Densho Digital Archive
Oregon Nikkei Endowment Collection
Title: Mae Hada Interview
Narrator: Mae Hada
Interviewer: Masako Hinatsu
Location: Hillsboro, Oregon
Date: June 18, 2003
Densho ID: denshovh-hmae_2-01-0007

<Begin Segment 7>

Masako H: So you met him in the assembly center. You dated.

Mae H: Uh-huh. They actually showed movies there, so we'd go see movies. He would play tennis with me, just to please me. I think he was more interested in other sports, but we'd play tennis and that was it. We worked. I have to tell you something humorous. Is this all right? My children used to say, "You only knew six months and you married him?" I said, "Listen, kids, I saw him every day." After we moved to Idaho, I saw him every day also. We're pretty concentrated, right, so I got to know him well. He got to know my mother and sister, and we did get married in Colorado later. He called me because he had work to do. You had to have a goal or go to school or have someone who would say, okay, here's a place to come to, to get out of Minidoka at the time. I'm ahead of myself, I know.

Masako H: What block did you live in, in Minidoka?

Mae H: I believe it was Block 43. And I forgot how many people were there, but they mostly were from Portland, Oregon, area and some from Southern Washington.

Masako H: And did you work in Minidoka?

Mae H: Yes. I wasn't worth much. I played, I worked for the, I said played because it was mostly for fun. What would you call it. All of a sudden, see, I just don't seem to come up with the right words, but I did have work to do. I got enough money to get extra things that the people had desires for. They had a little store in camps.

Masako H: So how long did John stay in camp too?

Mae H: Let's see. He didn't stay long because he was able to get work quickly through writing letters and so on, connections he had in Midwest. So he called me from Denver, and that's where we were married. And subsequently, he worked in Iowa, Michigan, another state, I can't remember, but we did travel some during the war. And when Mr. Hughes, and they were in contact. He says, "Now you can come back. I want you to come back and sex here in Oregon." He already had a house ready for us, so that made it very smooth. By then, I had three kids.

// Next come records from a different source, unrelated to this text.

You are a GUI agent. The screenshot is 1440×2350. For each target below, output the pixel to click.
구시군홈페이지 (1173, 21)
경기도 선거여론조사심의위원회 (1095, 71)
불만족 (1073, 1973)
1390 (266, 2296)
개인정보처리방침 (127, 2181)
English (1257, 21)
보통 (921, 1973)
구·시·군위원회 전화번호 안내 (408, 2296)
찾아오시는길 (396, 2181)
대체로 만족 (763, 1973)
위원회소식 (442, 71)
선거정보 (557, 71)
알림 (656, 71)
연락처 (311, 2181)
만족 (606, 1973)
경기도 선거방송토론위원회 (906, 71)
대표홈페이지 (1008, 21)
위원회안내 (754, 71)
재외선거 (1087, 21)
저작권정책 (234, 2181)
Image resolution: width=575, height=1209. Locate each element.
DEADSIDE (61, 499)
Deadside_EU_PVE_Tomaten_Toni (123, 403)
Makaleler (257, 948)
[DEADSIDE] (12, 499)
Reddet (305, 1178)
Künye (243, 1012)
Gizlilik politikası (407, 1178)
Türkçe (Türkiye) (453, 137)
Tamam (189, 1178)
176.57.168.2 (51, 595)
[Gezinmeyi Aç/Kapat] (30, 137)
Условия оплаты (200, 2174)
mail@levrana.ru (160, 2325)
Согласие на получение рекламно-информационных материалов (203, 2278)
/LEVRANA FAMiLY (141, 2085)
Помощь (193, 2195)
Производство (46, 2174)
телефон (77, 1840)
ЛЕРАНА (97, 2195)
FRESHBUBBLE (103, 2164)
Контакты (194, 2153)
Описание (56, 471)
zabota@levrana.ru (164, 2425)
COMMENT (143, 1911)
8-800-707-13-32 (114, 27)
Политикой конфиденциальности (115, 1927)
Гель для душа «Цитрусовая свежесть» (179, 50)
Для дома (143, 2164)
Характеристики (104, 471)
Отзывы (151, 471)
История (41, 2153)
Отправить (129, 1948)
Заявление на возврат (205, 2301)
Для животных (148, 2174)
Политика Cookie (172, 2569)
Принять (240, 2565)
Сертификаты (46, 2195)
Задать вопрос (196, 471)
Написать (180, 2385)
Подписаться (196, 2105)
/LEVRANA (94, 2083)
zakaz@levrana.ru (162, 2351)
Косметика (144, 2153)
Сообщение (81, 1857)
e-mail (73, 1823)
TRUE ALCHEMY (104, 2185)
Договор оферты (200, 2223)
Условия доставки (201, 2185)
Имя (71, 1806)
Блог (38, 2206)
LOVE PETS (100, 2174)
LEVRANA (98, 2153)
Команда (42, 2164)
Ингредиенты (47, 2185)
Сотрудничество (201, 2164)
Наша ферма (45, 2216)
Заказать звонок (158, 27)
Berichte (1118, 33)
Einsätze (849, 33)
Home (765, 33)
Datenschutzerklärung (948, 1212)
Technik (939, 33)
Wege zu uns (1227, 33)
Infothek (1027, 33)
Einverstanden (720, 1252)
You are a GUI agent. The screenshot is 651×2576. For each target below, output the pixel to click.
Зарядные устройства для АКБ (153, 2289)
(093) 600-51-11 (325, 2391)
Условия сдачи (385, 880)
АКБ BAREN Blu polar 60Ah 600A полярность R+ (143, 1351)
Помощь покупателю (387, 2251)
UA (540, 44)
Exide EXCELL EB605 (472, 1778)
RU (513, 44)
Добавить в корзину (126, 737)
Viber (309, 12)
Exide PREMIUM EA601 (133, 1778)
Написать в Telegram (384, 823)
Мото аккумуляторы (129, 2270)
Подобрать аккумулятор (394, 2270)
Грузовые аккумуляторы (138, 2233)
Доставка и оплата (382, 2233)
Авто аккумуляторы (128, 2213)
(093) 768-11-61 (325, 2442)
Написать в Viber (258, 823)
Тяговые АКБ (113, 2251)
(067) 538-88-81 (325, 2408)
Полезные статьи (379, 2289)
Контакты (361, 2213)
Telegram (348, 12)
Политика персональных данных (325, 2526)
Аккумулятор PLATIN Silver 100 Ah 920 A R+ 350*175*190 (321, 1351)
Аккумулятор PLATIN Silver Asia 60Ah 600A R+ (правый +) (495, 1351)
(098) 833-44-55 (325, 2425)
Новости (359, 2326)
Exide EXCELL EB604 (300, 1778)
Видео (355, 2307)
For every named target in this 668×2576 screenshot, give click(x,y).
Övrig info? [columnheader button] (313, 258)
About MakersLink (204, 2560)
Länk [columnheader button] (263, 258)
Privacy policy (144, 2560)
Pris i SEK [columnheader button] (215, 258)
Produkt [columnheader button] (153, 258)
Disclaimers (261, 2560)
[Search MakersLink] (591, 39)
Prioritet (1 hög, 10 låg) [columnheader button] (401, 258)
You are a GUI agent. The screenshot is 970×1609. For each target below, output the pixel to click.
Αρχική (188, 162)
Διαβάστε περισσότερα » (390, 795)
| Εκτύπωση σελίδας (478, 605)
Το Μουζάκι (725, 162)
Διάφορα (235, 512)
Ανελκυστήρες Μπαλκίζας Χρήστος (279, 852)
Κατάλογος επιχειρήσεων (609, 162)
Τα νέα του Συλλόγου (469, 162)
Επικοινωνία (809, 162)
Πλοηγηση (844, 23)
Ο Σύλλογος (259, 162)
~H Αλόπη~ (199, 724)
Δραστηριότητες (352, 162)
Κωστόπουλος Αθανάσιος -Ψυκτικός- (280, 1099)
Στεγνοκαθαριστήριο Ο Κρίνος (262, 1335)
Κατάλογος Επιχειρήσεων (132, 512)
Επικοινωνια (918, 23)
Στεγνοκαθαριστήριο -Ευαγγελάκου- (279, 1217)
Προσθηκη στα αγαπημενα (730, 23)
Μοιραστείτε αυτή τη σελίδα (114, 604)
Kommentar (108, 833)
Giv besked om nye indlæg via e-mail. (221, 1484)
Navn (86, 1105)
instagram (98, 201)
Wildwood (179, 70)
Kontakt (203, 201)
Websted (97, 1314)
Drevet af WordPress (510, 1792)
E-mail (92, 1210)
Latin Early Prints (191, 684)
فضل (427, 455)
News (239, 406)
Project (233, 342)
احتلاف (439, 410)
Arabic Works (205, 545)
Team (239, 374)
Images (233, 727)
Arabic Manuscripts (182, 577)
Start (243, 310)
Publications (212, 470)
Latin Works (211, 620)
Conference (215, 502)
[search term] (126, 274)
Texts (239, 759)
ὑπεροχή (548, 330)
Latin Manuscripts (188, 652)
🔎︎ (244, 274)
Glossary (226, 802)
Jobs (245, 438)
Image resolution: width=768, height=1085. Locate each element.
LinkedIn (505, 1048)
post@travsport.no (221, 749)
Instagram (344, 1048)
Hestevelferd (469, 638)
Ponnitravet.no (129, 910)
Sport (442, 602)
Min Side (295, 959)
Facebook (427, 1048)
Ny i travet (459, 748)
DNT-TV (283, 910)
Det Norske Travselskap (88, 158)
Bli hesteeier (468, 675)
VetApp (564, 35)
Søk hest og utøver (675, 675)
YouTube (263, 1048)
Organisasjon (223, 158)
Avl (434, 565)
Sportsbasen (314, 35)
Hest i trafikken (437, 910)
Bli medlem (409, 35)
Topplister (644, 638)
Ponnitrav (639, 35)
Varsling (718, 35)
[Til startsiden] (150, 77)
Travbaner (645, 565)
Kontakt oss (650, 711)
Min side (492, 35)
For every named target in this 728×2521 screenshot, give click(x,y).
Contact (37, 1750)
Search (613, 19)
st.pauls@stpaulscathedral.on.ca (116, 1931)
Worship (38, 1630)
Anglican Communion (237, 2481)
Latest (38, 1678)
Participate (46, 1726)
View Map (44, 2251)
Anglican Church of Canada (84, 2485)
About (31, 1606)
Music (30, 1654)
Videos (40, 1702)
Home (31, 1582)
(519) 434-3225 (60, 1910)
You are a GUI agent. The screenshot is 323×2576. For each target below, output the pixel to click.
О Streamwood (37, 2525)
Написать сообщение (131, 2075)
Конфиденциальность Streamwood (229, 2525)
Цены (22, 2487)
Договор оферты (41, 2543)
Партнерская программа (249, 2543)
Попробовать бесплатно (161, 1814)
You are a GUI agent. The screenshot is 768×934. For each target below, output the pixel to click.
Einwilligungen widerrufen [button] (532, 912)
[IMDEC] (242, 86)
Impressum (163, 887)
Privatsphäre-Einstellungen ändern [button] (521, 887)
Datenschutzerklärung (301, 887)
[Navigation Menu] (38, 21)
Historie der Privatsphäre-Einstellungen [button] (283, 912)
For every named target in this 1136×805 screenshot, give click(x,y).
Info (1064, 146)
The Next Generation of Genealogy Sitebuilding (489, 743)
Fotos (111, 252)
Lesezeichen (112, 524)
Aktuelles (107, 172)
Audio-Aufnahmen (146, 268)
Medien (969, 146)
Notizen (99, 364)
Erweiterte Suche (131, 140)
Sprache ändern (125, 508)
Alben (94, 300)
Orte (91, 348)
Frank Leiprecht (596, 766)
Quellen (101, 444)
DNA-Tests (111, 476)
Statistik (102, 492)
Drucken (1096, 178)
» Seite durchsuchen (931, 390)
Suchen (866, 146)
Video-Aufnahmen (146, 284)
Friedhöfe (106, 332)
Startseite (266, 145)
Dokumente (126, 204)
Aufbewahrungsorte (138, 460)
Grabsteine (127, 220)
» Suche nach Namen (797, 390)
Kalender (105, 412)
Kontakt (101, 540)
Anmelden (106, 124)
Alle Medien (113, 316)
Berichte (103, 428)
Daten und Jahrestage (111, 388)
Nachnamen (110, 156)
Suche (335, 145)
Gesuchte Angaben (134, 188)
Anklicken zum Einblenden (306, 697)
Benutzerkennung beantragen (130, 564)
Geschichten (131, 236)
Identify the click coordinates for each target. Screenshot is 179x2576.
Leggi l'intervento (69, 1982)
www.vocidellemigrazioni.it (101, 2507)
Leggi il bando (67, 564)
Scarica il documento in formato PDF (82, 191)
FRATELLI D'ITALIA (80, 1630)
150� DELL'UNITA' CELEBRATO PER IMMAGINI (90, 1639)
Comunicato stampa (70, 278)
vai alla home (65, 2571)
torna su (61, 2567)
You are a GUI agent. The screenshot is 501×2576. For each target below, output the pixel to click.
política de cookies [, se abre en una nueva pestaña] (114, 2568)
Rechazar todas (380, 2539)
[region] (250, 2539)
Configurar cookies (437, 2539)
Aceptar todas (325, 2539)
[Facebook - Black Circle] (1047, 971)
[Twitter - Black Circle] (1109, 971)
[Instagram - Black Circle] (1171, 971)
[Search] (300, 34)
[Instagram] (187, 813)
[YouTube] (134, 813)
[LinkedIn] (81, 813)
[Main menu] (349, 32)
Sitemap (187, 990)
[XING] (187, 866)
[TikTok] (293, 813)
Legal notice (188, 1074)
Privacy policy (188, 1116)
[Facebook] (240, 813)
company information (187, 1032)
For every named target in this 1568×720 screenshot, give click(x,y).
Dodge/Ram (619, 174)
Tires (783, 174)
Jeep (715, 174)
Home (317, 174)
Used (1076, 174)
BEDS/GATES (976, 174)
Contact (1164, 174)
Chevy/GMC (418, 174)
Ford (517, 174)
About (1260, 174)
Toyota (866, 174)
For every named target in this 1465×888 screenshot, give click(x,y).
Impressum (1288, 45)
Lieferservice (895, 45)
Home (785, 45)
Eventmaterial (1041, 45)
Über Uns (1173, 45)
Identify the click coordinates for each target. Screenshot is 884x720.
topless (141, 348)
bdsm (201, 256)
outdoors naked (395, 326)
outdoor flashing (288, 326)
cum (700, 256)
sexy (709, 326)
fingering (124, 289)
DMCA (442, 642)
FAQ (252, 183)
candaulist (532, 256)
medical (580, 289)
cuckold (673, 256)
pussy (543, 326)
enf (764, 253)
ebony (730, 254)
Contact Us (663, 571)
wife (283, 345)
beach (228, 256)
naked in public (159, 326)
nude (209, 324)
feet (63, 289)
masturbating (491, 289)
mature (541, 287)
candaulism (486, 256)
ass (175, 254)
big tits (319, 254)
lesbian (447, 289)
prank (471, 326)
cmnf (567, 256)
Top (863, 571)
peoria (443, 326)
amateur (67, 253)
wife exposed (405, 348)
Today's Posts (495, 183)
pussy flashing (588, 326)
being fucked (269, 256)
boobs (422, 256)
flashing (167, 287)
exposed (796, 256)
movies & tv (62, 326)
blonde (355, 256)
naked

Masako H: So you traveled because of his job, sex, chick sexing?

Mae H: Yes. And we were fortunate to have this friend who said, "Well, Granddad's gone out of this house. You can stay in his house," and so we had a place to come to which made it very nice.

Masako H: How long did you stay in Detroit?

Mae H: Well, let's see. I think two, three years, uh-huh. My sister was able to finish her high school by then, you know, after a couple of years. And so it must have been about three years.

Masako H: And how about your dad? He was still in the Justice camp?

Mae H: He was there in the shop that John found for him. He bought a place where someone had passed away or moved away, so it was already set up for a cleaning business and took in cleaning. And as I said, he did alterations. And as I recall, it was a different neighborhood from where we lived. And so my dad was fortunate that John would set him up like that. Soon afterwards, we moved out of the house, and we left my folks there and my sister there, uh-huh, but they were okay.

Masako H: So then that is the reason why you came back to Hillsboro?

Mae H: Because Howard asked us to come back to Hillsboro, uh-huh.

Masako H: How many children do you have?

Mae H: I have four. One was born here after we came back here.

Masako H: Can you name them? There's your oldest son.

Mae H: Ronald and Judy, Laura, and Victor.

Masako H: And Ronald was born in Detroit?

Mae H: Yes, uh-huh, so was Judy. Ronny was born in Colorado. That's where we were married, yes. We lived with relatives for a while in Colorado.